Il avait une vraie passion pour les voitures de luxe. Il les entretenaient lui-même avec un grand soin et faisait parfois appel à un ami garagiste pour entretenir le cuir des sièges. La maison en elle-même était décorée avec un très grand soin, bien plus que la mienne. Il y avait des tableaux, des fauteuils style Louis XVI, des livres reliés en cuir dans une pièce qui était une énorme bibliothèque. Je me serais cru ici dans un rêve alors que mes parents avaient un petit château en Dordogne avec une décoration similaire et dont mon père n’hésitait pas à montrer avec fierté la bibliothèque.

Lui aussi vouait un culte aux livres. Pour lui, c’était l’essence même d’une société civilisée, c’était un témoignage à chaud d’une période dont il fallait absolument transmettre ces valeurs. En terme d’habillement, c’était aussi des vêtements chers. Déborah avait héritée du même goût BCBG pour les tenues que sa mère qui portait une paire de gants de cuir noir, même en été, pour aller le dimanche à la messe. Déborah allait toujours à la messe, les mains gantées, en robe fleurie, avec un grand chapeau, des lunettes de soleil et une paire de sandale à talon. Je les accompagnait volontiers vêtu d’un costume cravate que Roberto m’avait prêté.

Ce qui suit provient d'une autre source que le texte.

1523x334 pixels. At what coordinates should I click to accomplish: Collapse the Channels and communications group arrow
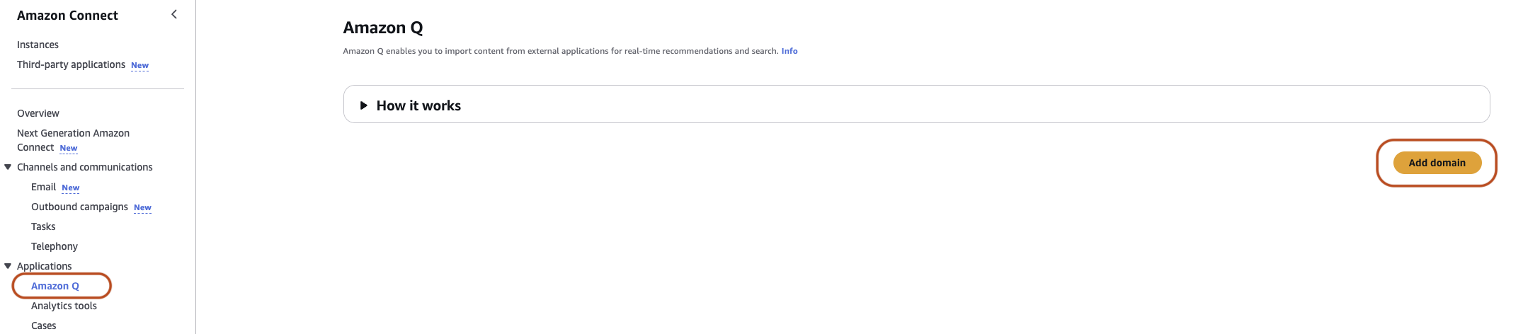click(8, 167)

Sa famille avait le respect de tous le village. Dès notre entrée, tout le monde se retourna alors que la messe n’avait toujours pas commencée. Je me sentais un peu mal à l’aise. Je voulais me mettre un peu en retrait, mais eux ne voulait pas. « Tu es de notre famille, nous te considérons comme étant un fils » me chuchota sa mère en me tenant par le bras. J’avais passé de superbes vacances d’été chez eux et c’était des gens vraiment attachants. A notre retour en France, Déborah fit la connaissance de mes parents. Nous étions en plein mois de septembre. Nous étions alors allé les voir avant la reprise des cours dans leur château en Dordogne, pas loin de Périgueux et ils étaient ravis de la voir, cette charmante demoiselle dont je leur avait toujours parlé. Vu qu’elle ne connaissait pas beaucoup le sud-ouest, ils avaient décidé de lui faire visiter énormément de coins de cette région. Là aussi c’était un moment très agréable que j’aimerais énormément revivre. L’atmosphère qui régnait actuellement en ville n’était pas aussi pesante que l’on pourrait le croire. Les gens continuaient à sortir, ils avaient encore envie de vivre normalement même s’ils savaient qu’à l’autre bout de l’Europe des choses très graves étaient en train de se dérouler.

On était très distant de tout ça. Ce qui faisait peur, c’était d’apprendre que le gouvernement se préparait avec d’autres états membres de l’OTAN à défendre la Finlande et en même temps, ils voulaient aussi intervenir face à l’invasion de Taïwan par la Chine. On était à l’aube d’une Troisième Guerre Mondiale. Personne n’était dupe, mais tout le monde voulait profiter de cet été.